An Unexpected Discovery in the Asteroid Belt
In the main asteroid belt, a region between Mars and Jupiter, most objects are inert chunks of rock and metal. That's what astronomers thought about asteroid (248370) 2005 QN173 when it was first discovered in 2005. For years, it orbited the Sun like
any other of its rocky neighbours. But in July 2021, observations from the Asteroid Terrestrial-impact Last Alert System (ATLAS) survey revealed a stunning surprise: the supposedly dormant asteroid had sprouted a long, faint tail of dust. This discovery transformed it from a simple space rock into a fascinating scientific puzzle, prompting astronomers to re-examine what they thought they knew about it.
The Clues in the Dust and Orbit
This newfound activity gave scientists a wealth of data to analyse. The tail, stretching over 720,000 kilometres long but incredibly faint, acted like a breadcrumb trail. By studying its shape, brightness, and the size of the dust particles, researchers could work backward to understand the forces acting on the asteroid. The dust itself was moving very slowly, at about one metre per second, suggesting a gentle release rather than a violent impact. Combined with a detailed analysis of the asteroid's 5.36-year orbit, which brings it closer to the Sun at certain points, a compelling picture began to emerge. This process of using follow-up imaging and orbital forensics is crucial for understanding these rare active bodies.
A Comet in Disguise?
The leading theory for 2005 QN173's activity is the sublimation of ice. This is the process where ice turns directly into gas when warmed, bypassing a liquid state. This gas, escaping from the surface, would drag dust particles along with it, creating the observed tail. This makes 2005 QN173 a member of a rare and enigmatic class of objects known as 'active asteroids' or 'main-belt comets'. These are objects with the orbits of asteroids but the physical characteristics of comets. Looking back at archival images, scientists found that the asteroid was also active during its previous close approach to the Sun in 2016, confirming the activity is a recurring phenomenon linked to its orbit.

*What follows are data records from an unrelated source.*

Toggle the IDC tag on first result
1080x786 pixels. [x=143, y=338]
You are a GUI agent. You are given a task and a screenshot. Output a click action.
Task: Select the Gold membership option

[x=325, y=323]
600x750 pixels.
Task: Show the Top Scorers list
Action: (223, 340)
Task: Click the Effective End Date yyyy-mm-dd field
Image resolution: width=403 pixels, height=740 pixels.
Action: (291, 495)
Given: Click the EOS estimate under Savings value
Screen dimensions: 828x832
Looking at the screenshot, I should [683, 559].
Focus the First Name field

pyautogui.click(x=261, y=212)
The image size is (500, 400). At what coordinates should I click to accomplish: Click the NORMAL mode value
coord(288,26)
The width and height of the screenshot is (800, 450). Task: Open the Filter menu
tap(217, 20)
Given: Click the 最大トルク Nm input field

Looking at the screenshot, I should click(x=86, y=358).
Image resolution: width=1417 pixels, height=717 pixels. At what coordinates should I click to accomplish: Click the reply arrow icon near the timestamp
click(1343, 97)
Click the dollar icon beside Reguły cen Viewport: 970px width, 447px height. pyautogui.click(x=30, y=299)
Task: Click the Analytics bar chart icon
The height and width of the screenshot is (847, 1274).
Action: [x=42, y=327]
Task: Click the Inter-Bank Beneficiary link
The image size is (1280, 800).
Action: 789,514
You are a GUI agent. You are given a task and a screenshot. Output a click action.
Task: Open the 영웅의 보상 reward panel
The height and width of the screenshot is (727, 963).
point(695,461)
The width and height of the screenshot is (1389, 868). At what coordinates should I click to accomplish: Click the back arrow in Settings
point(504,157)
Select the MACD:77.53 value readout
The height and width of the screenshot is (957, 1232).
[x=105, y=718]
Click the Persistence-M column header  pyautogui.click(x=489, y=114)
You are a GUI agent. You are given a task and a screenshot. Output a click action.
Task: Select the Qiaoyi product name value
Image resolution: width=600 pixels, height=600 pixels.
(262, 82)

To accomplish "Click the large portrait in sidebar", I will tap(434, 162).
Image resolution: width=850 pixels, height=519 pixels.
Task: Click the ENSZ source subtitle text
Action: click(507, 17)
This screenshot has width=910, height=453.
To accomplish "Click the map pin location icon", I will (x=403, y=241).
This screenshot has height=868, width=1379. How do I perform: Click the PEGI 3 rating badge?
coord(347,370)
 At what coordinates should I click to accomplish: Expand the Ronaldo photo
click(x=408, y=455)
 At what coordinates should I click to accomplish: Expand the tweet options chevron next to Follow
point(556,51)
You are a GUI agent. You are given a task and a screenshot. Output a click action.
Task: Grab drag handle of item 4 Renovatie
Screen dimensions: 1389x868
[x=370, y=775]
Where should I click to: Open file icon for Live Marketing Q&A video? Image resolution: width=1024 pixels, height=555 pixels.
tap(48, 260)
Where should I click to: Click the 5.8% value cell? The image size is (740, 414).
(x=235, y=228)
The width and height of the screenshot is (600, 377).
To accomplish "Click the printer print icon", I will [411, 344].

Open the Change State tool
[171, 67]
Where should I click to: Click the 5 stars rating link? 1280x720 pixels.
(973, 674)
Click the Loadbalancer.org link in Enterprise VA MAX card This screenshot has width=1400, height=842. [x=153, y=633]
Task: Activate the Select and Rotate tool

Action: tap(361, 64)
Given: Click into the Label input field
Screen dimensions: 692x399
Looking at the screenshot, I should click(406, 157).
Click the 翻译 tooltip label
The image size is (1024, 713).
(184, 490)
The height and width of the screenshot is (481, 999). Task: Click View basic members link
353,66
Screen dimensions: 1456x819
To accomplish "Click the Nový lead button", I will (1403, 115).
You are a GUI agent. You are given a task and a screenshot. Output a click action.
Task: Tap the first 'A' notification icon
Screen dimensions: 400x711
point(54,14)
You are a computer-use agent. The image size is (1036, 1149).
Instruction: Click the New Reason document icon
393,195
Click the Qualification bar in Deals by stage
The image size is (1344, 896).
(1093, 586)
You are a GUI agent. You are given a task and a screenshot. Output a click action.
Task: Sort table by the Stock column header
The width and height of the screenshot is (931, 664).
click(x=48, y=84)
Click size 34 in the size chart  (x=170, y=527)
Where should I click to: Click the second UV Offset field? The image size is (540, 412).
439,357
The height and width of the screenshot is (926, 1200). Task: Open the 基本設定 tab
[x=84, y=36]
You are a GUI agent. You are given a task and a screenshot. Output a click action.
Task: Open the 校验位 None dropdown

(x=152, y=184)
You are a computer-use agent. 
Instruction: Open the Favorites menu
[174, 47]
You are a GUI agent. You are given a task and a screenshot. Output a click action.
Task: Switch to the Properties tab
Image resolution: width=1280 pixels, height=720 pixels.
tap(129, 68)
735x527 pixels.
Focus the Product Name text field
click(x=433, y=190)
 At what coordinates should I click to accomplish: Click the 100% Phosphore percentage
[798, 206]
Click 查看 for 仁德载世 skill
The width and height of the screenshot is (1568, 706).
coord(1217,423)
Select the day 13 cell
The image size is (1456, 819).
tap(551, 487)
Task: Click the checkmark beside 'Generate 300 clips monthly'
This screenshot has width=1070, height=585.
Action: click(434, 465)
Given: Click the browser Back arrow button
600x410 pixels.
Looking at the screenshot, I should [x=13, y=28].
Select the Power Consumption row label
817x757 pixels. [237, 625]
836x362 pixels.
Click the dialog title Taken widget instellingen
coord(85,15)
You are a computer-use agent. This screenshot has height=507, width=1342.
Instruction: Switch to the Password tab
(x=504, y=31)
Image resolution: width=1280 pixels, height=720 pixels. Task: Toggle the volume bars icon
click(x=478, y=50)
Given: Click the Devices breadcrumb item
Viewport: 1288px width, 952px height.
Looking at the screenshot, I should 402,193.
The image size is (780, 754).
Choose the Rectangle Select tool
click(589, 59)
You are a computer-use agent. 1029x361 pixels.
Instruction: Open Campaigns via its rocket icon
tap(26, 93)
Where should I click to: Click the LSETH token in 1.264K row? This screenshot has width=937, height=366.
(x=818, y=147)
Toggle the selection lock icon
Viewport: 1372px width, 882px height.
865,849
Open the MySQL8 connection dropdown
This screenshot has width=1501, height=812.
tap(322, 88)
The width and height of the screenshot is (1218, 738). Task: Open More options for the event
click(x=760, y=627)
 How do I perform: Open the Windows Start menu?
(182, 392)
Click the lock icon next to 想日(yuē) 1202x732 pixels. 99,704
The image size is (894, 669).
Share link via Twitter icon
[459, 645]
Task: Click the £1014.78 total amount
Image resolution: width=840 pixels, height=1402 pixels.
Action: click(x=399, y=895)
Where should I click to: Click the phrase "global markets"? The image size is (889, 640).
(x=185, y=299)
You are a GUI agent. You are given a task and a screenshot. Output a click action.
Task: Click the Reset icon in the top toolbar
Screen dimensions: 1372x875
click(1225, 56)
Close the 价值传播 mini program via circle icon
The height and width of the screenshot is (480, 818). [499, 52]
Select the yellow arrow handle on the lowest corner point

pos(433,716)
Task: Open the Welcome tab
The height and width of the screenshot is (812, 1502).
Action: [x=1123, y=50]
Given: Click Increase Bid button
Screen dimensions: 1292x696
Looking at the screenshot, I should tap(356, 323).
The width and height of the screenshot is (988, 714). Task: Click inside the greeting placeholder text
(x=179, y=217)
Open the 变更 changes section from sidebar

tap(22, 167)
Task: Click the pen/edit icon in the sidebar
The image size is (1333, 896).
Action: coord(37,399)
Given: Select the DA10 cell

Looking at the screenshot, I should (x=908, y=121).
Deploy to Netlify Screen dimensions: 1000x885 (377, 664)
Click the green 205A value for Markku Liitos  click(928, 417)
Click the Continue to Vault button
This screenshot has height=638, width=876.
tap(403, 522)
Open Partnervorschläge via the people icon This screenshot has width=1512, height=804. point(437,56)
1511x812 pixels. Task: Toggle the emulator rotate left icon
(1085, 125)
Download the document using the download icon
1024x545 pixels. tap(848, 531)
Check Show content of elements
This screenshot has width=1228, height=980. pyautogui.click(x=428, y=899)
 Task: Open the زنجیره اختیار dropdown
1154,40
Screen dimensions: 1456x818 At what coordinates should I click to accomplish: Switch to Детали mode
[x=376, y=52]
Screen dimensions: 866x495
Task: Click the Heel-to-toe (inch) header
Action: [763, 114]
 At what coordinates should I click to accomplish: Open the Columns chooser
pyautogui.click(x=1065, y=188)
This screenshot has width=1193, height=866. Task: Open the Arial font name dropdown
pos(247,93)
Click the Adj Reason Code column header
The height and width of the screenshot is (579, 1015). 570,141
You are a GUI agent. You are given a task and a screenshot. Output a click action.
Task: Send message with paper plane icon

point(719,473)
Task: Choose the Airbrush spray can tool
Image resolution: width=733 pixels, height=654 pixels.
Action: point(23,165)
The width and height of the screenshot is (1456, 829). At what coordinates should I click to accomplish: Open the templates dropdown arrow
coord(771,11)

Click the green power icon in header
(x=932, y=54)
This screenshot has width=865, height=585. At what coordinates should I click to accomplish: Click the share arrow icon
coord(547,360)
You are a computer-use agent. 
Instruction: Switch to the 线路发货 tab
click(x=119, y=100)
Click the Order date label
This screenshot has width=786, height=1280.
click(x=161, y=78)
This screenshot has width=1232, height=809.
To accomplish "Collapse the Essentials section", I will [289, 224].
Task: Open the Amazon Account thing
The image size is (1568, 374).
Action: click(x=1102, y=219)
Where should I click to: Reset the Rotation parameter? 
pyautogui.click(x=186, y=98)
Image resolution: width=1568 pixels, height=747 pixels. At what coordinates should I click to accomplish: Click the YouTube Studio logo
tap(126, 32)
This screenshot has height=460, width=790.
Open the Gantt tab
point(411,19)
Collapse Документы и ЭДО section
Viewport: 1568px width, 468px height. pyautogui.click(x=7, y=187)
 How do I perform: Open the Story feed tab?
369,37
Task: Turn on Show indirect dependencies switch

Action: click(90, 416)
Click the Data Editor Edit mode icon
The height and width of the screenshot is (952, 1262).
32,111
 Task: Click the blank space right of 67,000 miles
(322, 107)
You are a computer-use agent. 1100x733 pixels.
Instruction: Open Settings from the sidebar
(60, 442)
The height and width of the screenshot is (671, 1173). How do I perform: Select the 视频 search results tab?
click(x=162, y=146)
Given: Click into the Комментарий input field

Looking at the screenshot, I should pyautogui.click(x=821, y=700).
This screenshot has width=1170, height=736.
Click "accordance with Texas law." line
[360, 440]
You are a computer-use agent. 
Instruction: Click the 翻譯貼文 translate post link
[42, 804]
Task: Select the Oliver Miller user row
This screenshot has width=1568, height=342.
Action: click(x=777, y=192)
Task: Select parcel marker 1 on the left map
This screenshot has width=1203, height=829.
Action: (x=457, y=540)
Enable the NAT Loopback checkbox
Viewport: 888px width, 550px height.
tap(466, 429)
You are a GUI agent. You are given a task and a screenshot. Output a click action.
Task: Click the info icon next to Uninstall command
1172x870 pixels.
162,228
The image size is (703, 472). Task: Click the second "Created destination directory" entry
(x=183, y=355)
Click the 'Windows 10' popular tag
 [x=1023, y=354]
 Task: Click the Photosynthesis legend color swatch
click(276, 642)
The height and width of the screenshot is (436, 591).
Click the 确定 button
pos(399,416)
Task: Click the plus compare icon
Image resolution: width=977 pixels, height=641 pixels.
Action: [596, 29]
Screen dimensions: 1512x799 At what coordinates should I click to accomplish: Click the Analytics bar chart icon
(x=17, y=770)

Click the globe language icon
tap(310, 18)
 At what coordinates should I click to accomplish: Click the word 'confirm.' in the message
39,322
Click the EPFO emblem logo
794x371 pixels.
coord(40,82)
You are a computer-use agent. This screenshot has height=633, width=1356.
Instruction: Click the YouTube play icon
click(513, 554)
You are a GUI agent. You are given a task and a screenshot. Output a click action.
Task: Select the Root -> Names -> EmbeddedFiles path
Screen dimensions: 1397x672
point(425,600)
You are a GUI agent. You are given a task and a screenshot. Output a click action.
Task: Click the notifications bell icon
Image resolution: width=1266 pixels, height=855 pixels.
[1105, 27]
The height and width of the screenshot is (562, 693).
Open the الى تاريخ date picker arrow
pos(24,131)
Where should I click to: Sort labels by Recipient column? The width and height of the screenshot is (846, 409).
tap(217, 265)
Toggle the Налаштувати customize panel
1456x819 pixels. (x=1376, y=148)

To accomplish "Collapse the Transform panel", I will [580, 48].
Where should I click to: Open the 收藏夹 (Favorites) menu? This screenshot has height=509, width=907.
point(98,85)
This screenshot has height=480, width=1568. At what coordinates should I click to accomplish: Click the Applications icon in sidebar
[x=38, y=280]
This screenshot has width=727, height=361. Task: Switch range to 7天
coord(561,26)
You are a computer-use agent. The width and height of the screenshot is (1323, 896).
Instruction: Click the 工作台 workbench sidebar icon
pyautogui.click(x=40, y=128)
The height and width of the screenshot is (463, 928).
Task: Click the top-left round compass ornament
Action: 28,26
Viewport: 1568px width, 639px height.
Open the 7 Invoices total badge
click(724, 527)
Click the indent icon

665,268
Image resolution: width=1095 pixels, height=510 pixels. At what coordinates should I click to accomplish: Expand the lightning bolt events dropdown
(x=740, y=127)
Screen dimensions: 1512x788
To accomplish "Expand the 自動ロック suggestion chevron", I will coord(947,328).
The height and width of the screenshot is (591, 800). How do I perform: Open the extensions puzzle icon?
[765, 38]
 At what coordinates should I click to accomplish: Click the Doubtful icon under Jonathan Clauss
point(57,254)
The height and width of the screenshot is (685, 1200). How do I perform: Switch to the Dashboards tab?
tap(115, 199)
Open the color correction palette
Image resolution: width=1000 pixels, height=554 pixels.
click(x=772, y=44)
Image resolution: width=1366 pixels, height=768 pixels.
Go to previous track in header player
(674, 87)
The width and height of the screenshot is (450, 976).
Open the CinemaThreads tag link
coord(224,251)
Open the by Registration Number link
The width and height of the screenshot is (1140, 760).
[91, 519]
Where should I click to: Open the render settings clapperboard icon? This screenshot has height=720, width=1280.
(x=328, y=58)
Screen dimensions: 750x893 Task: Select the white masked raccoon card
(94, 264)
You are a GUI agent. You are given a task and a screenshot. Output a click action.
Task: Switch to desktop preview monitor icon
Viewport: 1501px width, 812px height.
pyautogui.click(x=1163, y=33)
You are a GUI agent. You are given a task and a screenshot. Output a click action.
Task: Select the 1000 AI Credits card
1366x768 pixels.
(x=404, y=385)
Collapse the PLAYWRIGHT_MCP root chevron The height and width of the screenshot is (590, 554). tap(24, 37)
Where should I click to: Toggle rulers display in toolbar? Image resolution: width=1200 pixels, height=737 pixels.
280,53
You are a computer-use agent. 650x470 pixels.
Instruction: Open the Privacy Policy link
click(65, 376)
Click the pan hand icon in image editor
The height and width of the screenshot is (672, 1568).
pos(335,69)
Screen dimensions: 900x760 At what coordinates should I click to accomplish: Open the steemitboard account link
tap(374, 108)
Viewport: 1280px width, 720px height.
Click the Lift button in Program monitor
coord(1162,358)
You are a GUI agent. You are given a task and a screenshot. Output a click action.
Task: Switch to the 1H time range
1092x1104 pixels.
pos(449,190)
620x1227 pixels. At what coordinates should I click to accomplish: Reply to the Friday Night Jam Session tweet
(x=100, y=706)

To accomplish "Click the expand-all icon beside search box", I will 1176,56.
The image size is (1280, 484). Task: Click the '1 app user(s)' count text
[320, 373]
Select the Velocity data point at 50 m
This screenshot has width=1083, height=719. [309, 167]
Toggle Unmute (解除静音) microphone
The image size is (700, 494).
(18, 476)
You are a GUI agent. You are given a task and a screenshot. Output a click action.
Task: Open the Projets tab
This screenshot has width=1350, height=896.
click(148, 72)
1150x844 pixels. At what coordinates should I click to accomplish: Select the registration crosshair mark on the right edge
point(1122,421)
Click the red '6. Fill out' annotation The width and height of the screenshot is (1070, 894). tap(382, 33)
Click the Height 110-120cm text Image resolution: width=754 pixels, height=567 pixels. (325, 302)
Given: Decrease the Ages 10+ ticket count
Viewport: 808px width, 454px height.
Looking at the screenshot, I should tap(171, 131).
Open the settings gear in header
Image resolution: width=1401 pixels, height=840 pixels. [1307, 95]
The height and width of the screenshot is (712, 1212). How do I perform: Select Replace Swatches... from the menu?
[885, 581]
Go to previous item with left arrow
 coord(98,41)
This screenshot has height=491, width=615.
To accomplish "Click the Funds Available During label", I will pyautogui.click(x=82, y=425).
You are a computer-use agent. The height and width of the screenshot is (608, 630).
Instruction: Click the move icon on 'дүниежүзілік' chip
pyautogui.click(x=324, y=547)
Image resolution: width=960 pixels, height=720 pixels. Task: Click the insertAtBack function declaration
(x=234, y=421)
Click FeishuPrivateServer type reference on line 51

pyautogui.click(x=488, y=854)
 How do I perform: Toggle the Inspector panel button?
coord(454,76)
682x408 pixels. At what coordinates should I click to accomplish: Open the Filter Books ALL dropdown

Why These 'Active Asteroids' Matter
The discovery of objects like 2005 QN173 is more than just a cosmic curiosity. There are fewer than 50 known active asteroids, and they challenge the traditional, clear-cut distinction between rocky asteroids and icy comets. These hybrid objects could hold important clues about the history of our solar system. One significant hypothesis is that main-belt comets, originating in the warmer inner solar system, could have been a primary source of Earth's water. The chemical composition of their ice might be a better match for our oceans than that of comets from the colder, outer solar system. Studying them helps piece together the puzzle of how our own planet became a water-rich world capable of supporting life.